About this exercise
From the line that holds "Task: Click the Server name input field" down to the last line of the listing below, reproduce each line exactly and nothing more, omitting pictures.

Records for processing

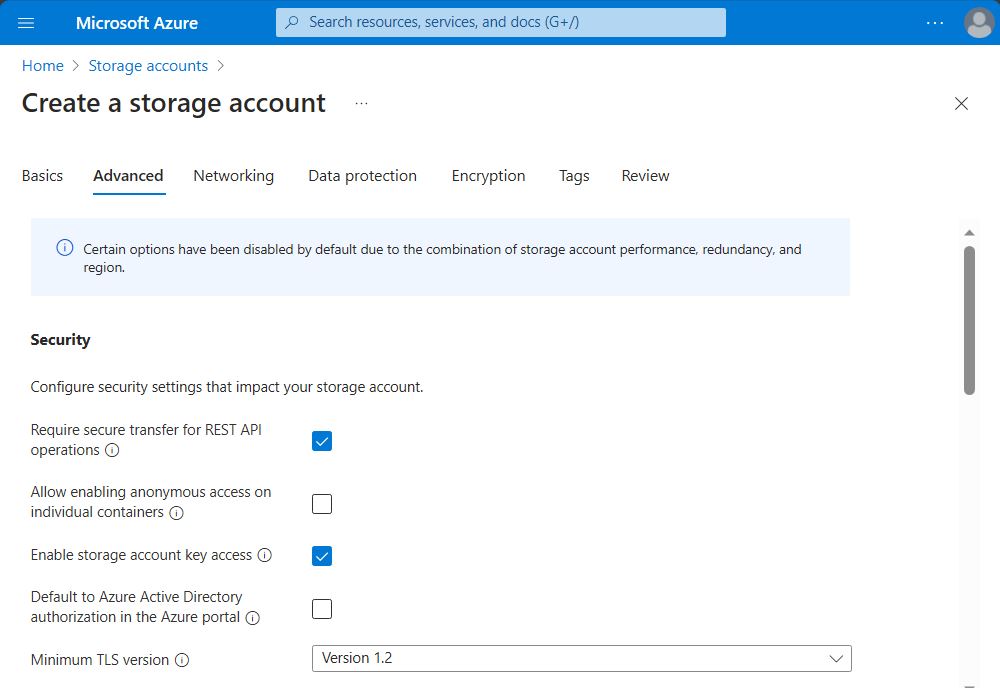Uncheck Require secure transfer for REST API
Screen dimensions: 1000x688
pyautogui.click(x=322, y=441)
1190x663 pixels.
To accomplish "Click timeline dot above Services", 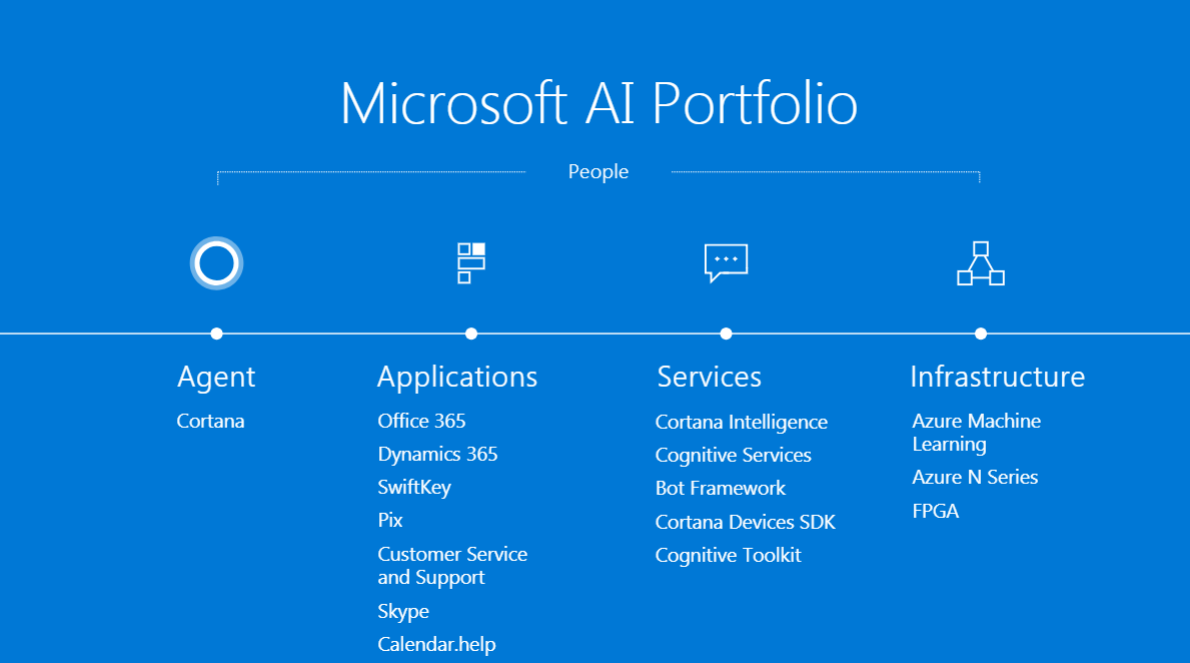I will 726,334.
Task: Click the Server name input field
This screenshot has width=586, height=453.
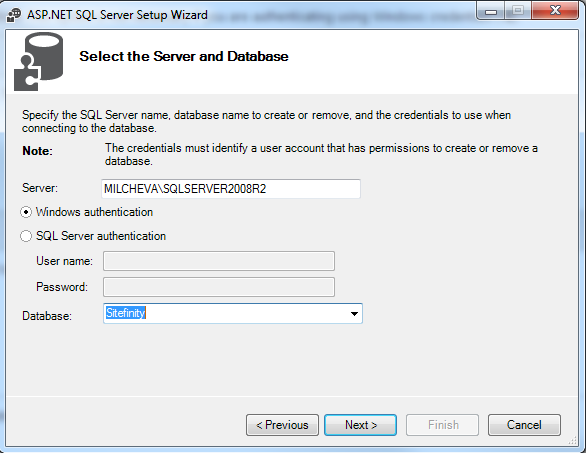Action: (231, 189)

Written solution
Task: Click the Server name input field
This screenshot has width=586, height=453.
Action: (231, 189)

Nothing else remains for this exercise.